The over-arching thought behind this column is to try and democratize Coffee and make a good cup of Joe accessible to everyone. We started at what, we thought, was the beginning – the cold brew – a method of preparation that requires no specialized equipment. We were mistaken. Our shortcoming lay in the assumption that even the most mildly enthusiastic coffee aficionado would find a way to score high-quality beans and the rest would follow. This was naive, at best.
Take my own case, for instance. My morning cuppa is a ritualised affair with much hand-cranking to grind fresh beans and constant monitoring of the temperature of the water. The steeping of the grinds is timed as is the press through the Aeropress into a pre-warmed cup. But, when I get to the office my choice is limited to the swill that comes out of the vending machine and whatever else I can manage at my desk. So, yes, I drink instant coffee.
That’s not a total cop-out, however. There is instant coffee and there is Instant Coffee. Actually, there are several more levels of nuance in there. And, this column is here to help you elevate your instant coffee game to the next level. First, we choose our coffee wisely.
1. Coffee-Chicory Mix (think Sunrise, Bru or Filter Coffee) is, as the name suggests, a mix of spray-dried coffee powder and ground, baked chicory root which serves to bulk-up the coffee and adds a bitter taste and more mouthfeel. While it is well-suited for Filter Coffee, or for adding to milk, we will not be concerning ourselves with this variety.
2. Spray-dried coffee (think regular Nescafe) is prepared by brewing ground coffee beans in highly efficient extraction equipment across a broad temperature spectrum to fully extract the various flavours. This extract is filtered and concentrated and then “dried” by spraying it as a fine mist through hot air at 250°C. The water evaporates and the fine powder is “agglomerated” by wetting the surface to cause the particles to adhere in larger, more manageable clumps. Throughout the process Oxygen is removed to prevent loss of flavour and the various volatile gases given off are recovered and added back to the coffee during packaging.
3. Freeze-dried coffee (think Nescafe Gold, Davidoff Cafe) is prepared similarly to Spray-dried coffee but for the drying process. The concentrated coffee liquor, instead of being heat-dried, is cooled and converted into a slushy which is further dried and, under the influence of a vacuum the water in the concentrate sublimates (goes from solid to gas without passing through the liquid phase).

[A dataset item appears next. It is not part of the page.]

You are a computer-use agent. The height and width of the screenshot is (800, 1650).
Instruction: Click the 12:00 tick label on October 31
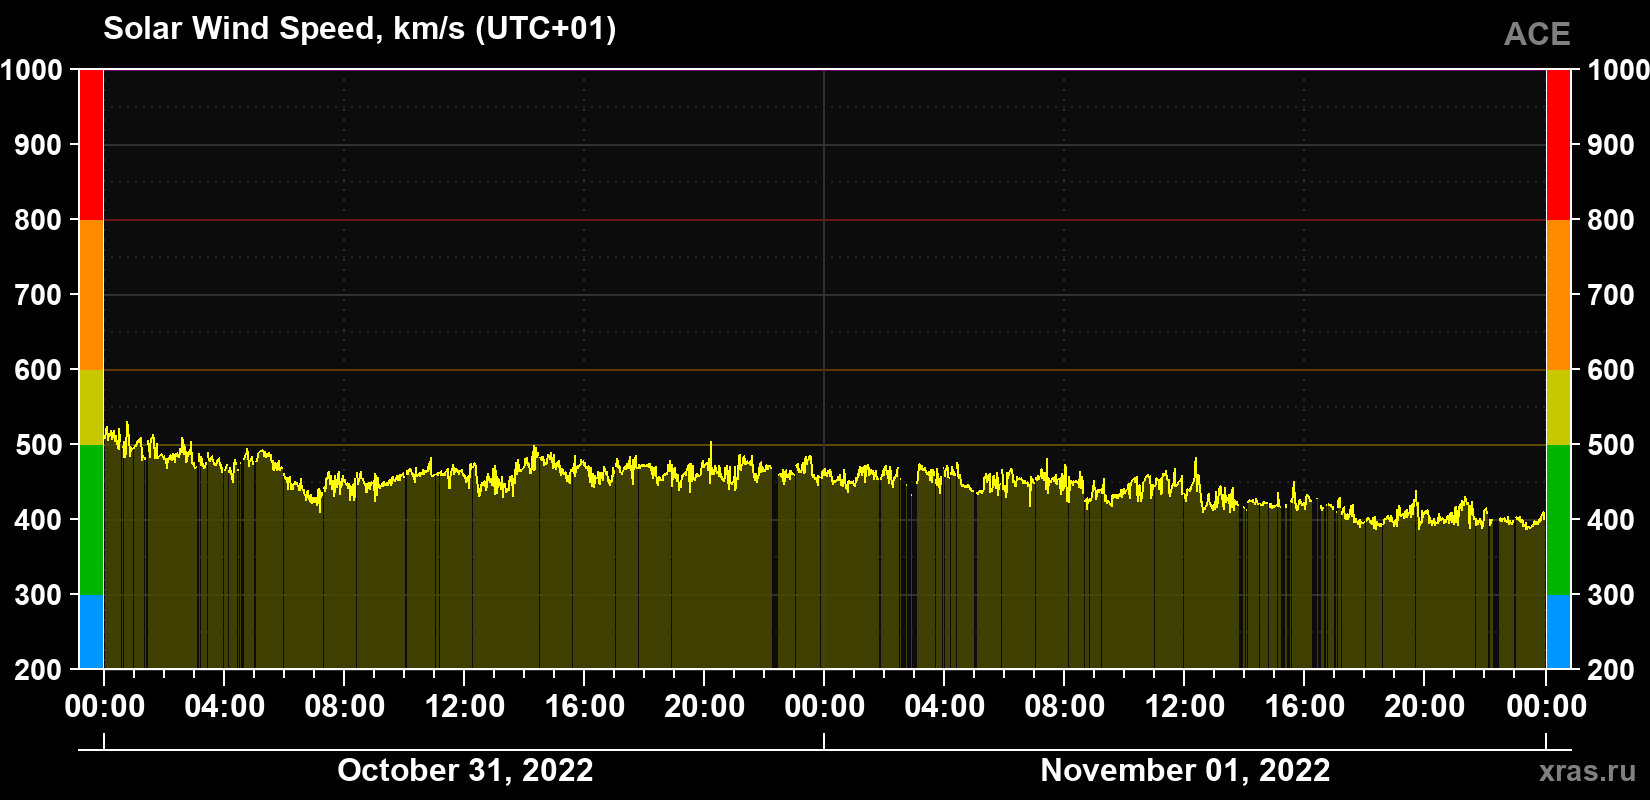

A careful consideration of the similarities and differences between spray-drying and freeze-drying should tell us a lot about what to expect from a resulting cup. The fact that both coffees get subjected to high temperatures during extraction warns us that the coffee has been “cooked” once before being packed. The aromas are all there when you first open the pack – they were recovered and added back – but this coffee will only be a faint outline of what a freshly brewed cup could have been. That said, the big boys of coffee have access to beans that we, retail consumers, do not and it might still be worth your while to try them out.
The crucial difference is in the drying process. Because spray-dried coffee gets significantly abused during this stage (it is, effectively, twice-cooked by this stage) it will forever be the impoverished cousin to Freeze-dried Coffee’s more authentic flavour. And, since freeze-drying better preserves flavours this process also tends to get used for the better (and more expensive) beans. This a double whammy in favour of freeze-dried coffee. Not only are better beans usually freeze-dried but their flavour is also better preserved with this method. And, while freeze-dried may cost twice what spray-dried does, it is worth the extra.

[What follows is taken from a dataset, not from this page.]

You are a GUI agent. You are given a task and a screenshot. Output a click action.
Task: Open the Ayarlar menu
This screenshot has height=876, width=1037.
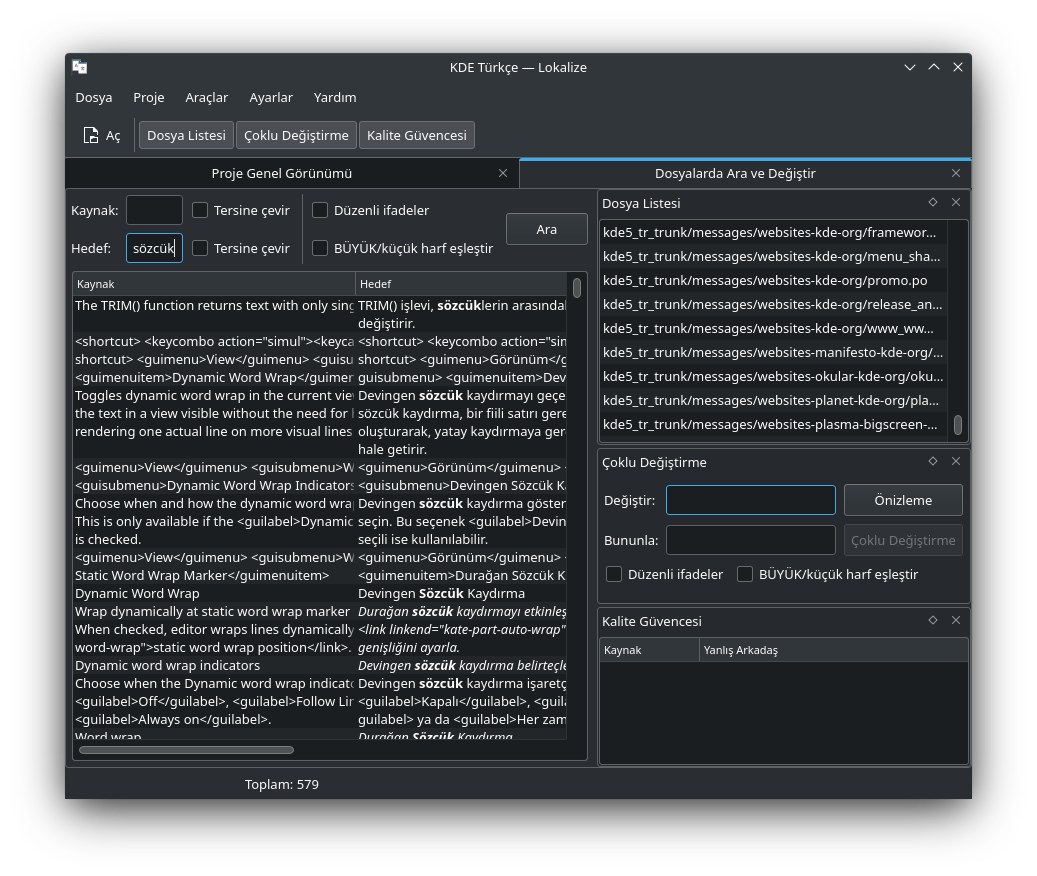(270, 97)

We have established that pure coffee is better than a coffee-chicory mix and that within pure coffee, freeze-dried is better than spray-dried. Are there distinctions with freeze-dried coffee too? You betcha! Coffee can be freeze-dried quickly (30-120 seconds) or slowly (10-180 minutes). Quick-drying results in lighter-coloured granules and a commensurately more delicate cup of brew. Also, what mixture of beans has been freeze-dried is of paramount importance. Single-origin coffees sit at the top of the heap followed by pure Arabica blends which, in turned, are followed by Arabica-Robusta blends. Now you know what to look for at the supermarket.
Now comes the part where you, the drinker, can influence the taste of the brew. Here’s my go-to preparation method for instant coffee – spray or freeze-dried.
In a large cup add filtered water to fill the cup a fourth of the way. On to the water drop one rounded teaspoon of instant coffee of your choice. Do not stir! In a kettle bring to boil one cup of water. Once the water reaches a boil take it off heat. Wait 30-60 seconds so that the water reaches a temperature of, approximately, 95°C. Now tilt the cup and pour the hot water down the sides of the cup in a slow, steady stream. Your coffee is now ready to drink. A good visual indicator that the coffee is prepared well is a swirl of white crema at the edges of the cup. This is the oil in the coffee and the white indicates that the oils haven’t been burnt. What you should have now is a good coffee free from the bitter taste we associate with bad coffee.
Disclaimer: No spoons were damaged in the making of this coffee.